## Stated exercise
Can you change every "screenshot" in the records below to "screen capture", keeping all else the same and leaving the pictures out of your answer?

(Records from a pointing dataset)
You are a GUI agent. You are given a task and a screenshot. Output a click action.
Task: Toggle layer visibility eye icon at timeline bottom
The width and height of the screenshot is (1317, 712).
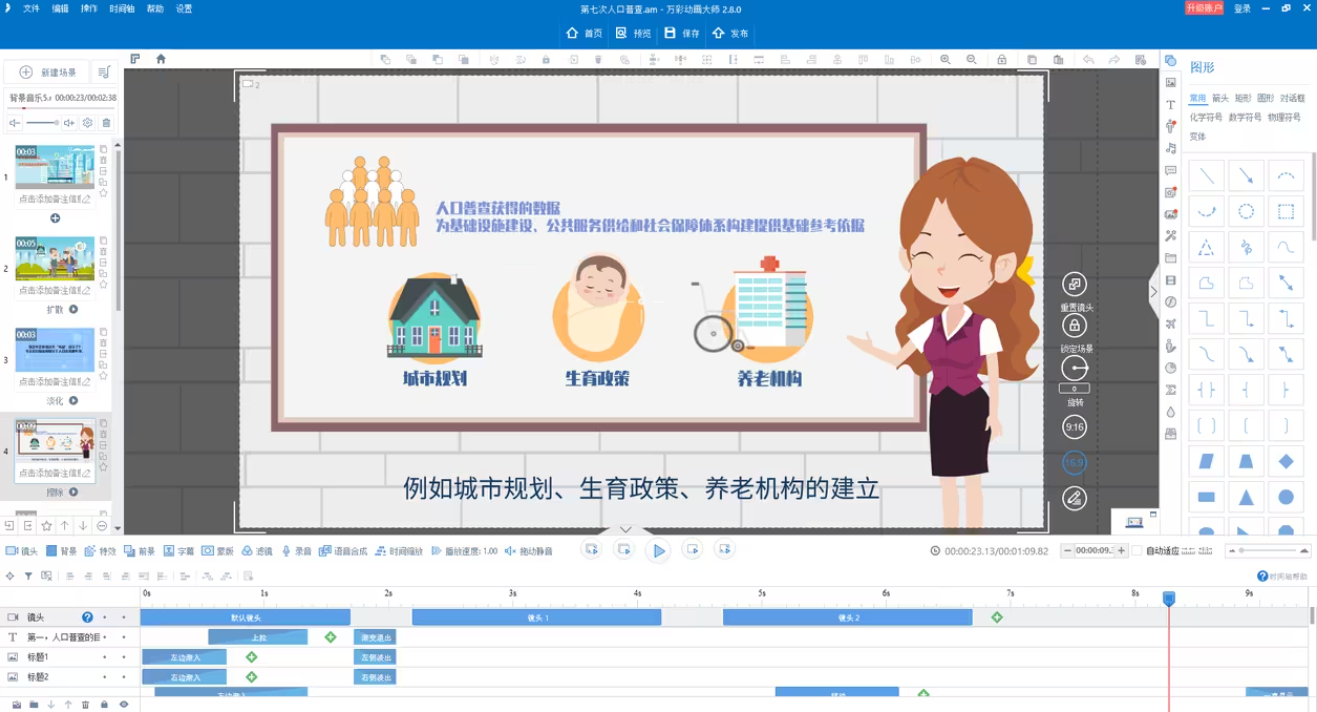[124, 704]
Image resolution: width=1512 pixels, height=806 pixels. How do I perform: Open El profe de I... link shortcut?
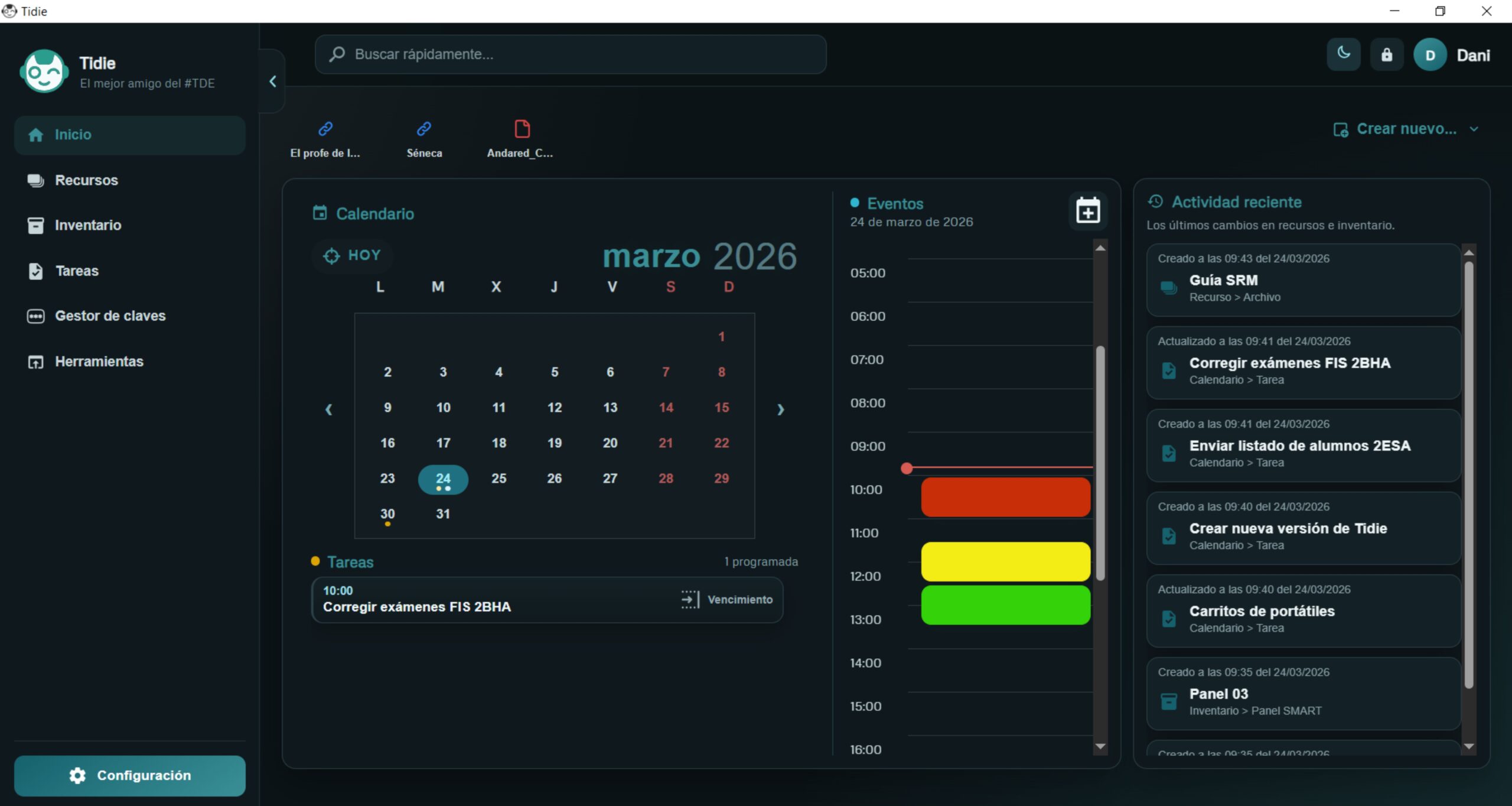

## Full answer
You are a GUI agent. You are given a task and a screen capture. Output a click action.
Task: Toggle layer visibility eye icon at timeline bottom
The width and height of the screen capture is (1317, 712).
[124, 704]
Image resolution: width=1512 pixels, height=806 pixels. How do I perform: Open El profe de I... link shortcut?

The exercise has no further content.